(Saved data entries)

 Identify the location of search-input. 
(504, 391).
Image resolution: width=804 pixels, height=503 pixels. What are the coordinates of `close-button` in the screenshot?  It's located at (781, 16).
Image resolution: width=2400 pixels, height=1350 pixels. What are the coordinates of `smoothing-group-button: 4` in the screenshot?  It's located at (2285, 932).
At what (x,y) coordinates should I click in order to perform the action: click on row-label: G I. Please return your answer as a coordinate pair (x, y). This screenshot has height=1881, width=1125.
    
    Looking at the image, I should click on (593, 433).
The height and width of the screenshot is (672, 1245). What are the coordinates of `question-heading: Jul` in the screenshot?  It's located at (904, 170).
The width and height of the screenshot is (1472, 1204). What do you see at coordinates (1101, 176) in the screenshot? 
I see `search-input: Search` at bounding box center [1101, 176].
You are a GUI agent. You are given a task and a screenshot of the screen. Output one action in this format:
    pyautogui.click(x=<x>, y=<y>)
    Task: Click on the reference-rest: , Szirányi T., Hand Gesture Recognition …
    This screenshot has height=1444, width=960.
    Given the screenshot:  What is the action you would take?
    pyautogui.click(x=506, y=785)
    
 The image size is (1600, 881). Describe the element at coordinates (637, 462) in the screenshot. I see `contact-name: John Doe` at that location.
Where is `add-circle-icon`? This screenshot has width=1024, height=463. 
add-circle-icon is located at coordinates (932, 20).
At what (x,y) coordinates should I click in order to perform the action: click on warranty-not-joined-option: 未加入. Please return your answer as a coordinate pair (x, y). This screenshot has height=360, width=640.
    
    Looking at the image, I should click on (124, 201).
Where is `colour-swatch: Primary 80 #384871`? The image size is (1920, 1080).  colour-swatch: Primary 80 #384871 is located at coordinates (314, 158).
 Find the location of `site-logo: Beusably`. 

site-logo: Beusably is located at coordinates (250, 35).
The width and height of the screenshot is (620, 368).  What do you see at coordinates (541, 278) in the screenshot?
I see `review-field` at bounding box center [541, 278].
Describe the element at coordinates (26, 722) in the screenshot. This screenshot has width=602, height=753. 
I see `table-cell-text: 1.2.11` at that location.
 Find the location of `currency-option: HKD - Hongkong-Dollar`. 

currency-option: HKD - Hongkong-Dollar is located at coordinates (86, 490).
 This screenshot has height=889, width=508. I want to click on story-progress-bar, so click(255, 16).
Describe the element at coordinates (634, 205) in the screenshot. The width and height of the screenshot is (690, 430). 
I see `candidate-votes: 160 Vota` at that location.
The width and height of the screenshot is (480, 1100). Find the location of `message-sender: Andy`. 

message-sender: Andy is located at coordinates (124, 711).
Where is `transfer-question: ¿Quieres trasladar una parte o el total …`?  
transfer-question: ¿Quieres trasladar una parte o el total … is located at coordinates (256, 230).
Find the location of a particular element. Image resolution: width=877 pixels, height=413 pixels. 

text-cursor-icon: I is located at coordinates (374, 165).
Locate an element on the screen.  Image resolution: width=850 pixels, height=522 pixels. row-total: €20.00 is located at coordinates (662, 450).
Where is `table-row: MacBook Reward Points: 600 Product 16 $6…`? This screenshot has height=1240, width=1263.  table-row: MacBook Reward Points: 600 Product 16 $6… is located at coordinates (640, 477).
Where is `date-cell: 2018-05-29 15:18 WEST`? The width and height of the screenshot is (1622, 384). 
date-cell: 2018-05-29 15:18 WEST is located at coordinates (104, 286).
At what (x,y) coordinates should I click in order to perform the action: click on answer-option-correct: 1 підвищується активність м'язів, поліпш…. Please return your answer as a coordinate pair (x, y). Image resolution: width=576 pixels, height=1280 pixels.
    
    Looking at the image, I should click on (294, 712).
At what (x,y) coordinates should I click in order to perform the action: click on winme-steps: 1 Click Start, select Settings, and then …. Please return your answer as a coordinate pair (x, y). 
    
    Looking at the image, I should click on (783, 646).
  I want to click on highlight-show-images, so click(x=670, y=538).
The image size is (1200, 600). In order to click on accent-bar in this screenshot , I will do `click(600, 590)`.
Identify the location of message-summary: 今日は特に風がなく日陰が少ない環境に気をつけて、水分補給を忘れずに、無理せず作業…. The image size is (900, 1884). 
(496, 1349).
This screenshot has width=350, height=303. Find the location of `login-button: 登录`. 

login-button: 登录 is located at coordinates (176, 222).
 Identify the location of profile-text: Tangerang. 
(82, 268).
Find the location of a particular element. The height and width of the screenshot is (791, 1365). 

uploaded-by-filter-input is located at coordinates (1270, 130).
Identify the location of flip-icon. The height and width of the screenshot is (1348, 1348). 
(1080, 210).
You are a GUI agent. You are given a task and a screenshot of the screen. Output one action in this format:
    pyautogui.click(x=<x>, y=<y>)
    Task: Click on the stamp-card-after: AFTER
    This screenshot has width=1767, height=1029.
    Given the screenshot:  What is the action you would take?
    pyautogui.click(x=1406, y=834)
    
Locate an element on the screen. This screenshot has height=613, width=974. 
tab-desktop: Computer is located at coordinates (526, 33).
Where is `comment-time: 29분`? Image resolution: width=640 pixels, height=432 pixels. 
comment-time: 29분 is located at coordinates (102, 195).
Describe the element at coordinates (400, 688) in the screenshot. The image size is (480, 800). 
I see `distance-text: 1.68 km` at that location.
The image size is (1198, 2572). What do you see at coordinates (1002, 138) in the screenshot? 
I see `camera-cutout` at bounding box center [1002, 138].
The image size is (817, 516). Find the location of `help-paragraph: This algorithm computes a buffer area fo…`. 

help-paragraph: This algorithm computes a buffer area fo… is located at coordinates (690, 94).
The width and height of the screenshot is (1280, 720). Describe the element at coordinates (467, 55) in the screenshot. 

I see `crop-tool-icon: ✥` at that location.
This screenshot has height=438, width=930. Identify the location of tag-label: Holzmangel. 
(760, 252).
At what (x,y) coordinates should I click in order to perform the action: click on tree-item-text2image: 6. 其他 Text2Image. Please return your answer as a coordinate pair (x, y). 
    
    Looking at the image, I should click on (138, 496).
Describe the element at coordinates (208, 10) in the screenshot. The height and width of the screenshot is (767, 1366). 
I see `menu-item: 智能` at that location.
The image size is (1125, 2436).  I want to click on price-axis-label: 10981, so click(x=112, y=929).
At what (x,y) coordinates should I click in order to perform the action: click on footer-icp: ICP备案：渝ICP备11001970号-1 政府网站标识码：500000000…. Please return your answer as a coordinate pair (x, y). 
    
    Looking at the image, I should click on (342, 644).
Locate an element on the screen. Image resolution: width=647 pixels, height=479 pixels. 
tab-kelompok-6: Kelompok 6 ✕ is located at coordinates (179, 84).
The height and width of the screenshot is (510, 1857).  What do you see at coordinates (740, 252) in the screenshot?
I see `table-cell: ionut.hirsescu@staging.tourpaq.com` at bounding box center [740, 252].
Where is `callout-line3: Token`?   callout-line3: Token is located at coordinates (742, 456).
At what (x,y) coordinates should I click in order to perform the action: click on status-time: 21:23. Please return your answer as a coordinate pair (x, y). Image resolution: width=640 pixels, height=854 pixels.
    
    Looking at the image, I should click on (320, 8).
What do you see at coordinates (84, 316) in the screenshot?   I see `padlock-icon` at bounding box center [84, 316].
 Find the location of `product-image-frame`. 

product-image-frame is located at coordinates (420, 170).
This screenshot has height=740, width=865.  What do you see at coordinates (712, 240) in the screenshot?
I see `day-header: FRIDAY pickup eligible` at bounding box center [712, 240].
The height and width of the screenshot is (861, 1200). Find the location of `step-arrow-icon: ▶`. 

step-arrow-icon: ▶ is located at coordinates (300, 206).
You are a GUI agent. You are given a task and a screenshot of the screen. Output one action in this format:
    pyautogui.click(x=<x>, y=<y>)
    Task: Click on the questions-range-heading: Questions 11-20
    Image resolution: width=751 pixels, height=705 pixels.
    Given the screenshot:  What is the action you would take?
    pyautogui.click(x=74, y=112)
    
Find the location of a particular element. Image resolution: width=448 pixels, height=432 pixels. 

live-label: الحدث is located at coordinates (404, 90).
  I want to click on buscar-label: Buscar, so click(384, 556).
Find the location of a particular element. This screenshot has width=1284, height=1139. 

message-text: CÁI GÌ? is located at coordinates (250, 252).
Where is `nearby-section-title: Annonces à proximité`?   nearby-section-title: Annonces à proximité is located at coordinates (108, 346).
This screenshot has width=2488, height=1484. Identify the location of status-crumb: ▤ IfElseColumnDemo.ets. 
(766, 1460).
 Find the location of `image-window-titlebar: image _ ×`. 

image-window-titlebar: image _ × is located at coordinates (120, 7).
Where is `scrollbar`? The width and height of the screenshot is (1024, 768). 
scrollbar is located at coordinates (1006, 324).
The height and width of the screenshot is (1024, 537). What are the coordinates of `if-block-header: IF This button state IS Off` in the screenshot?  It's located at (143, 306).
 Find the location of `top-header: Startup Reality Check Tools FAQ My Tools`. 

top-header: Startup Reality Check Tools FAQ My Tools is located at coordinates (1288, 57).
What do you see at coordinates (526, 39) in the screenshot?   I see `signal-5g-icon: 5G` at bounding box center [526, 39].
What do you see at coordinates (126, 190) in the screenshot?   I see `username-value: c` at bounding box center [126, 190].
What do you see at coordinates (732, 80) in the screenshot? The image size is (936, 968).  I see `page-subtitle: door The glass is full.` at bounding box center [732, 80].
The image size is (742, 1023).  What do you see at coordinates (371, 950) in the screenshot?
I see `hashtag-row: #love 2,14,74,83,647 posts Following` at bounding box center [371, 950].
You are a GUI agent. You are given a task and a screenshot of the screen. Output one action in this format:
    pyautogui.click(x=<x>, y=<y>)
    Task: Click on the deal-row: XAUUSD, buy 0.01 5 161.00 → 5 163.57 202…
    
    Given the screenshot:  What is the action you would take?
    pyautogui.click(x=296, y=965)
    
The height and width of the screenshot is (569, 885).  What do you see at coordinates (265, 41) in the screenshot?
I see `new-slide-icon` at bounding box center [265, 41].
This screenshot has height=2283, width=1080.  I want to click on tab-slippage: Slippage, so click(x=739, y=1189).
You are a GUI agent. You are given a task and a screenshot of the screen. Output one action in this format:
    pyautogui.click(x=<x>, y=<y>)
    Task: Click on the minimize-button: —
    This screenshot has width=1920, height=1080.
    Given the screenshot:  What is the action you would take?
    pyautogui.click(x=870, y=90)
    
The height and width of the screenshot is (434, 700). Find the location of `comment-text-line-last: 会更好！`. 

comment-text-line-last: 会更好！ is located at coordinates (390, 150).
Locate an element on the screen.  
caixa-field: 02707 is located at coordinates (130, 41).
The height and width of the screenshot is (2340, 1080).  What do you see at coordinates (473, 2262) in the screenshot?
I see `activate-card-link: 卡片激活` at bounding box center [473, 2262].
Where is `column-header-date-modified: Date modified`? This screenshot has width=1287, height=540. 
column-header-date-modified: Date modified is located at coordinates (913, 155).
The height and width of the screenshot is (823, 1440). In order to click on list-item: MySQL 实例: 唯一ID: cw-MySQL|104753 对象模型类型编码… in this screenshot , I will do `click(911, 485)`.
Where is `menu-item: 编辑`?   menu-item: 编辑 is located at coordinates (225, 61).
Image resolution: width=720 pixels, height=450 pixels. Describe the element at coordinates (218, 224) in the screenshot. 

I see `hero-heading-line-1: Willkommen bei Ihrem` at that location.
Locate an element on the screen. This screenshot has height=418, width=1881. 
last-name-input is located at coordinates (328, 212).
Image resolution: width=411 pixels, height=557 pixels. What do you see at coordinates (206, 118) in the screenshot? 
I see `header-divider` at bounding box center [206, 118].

Task objective:
Can you copy, unchanged, the lines between the one holding "This screenshot has width=2488, height=1484." and the one holding "What do you see at coordinates (732, 80)", inclusive?

Task result:
This screenshot has width=2488, height=1484. Identify the location of status-crumb: ▤ IfElseColumnDemo.ets. 
(766, 1460).
 Find the location of `image-window-titlebar: image _ ×`. 

image-window-titlebar: image _ × is located at coordinates (120, 7).
Where is `scrollbar`? The width and height of the screenshot is (1024, 768). 
scrollbar is located at coordinates (1006, 324).
The height and width of the screenshot is (1024, 537). What are the coordinates of `if-block-header: IF This button state IS Off` in the screenshot?  It's located at (143, 306).
 Find the location of `top-header: Startup Reality Check Tools FAQ My Tools`. 

top-header: Startup Reality Check Tools FAQ My Tools is located at coordinates (1288, 57).
What do you see at coordinates (526, 39) in the screenshot?   I see `signal-5g-icon: 5G` at bounding box center [526, 39].
What do you see at coordinates (126, 190) in the screenshot?   I see `username-value: c` at bounding box center [126, 190].
What do you see at coordinates (732, 80) in the screenshot? The image size is (936, 968).  I see `page-subtitle: door The glass is full.` at bounding box center [732, 80].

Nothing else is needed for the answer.